Watch “Three Hotels” below through Saturday January 30, 2021
Bobby Cannavale and Marisa Tomei portray a couple who began in the Peace Corps aiming to change the world and found that the world changed them.
Originally a TV drama, then reworked for Off-Broadway in 1992, Jon Robin Baitz’s early play, presented in this new riveting online production as a fundraiser for Broadway Cares/Equity Fights AIDS, is inspired by a scandal from the 1970s. The Nestle Corporation had aggressively marketed its baby formula to poverty-stricken African countries, which, because of conditions in those countries (such as the lack of potable drinking water with which to mix the formula) resulted in infant illness and death. Cannavale is Kenneth Hoyle, an executive in the company: Vice-president of Marketing and Third World Affairs.

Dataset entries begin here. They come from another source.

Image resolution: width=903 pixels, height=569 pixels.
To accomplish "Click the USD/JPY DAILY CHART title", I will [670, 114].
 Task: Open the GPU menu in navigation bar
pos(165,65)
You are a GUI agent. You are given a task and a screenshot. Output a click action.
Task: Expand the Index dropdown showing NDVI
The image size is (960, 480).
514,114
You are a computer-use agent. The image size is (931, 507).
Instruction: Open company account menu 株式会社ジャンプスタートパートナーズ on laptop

When we first meet him, he is alone in a hotel room in Tangiers, rationalizing his job, which has become mostly firing employees in corporate posts around the world, presumably because of fall-out from the scandal. As he tells his stories we start to get clues that there is a fallout in his marriage too; his wife seems to disagree with what he says, and what he does, and what he thinks – though he says “ I do try not to let politics get in the way of what is, at the core, a really good marriage.” The more he speaks, the more we realize that he too is distressed at he’s doing for a living – at what he’s become.
There are a couple of ways in which “Three Hotels” seems well suited for the current moment. It’s not distracting as a socially distanced streaming video, because the play is three monologues, in chronological order, each set in a different hotel – Cannavale in Tangier, Morocco, then Tomei in St. Thomas, Virgin Islands, then Cannavale in Oaxaca, Mexico.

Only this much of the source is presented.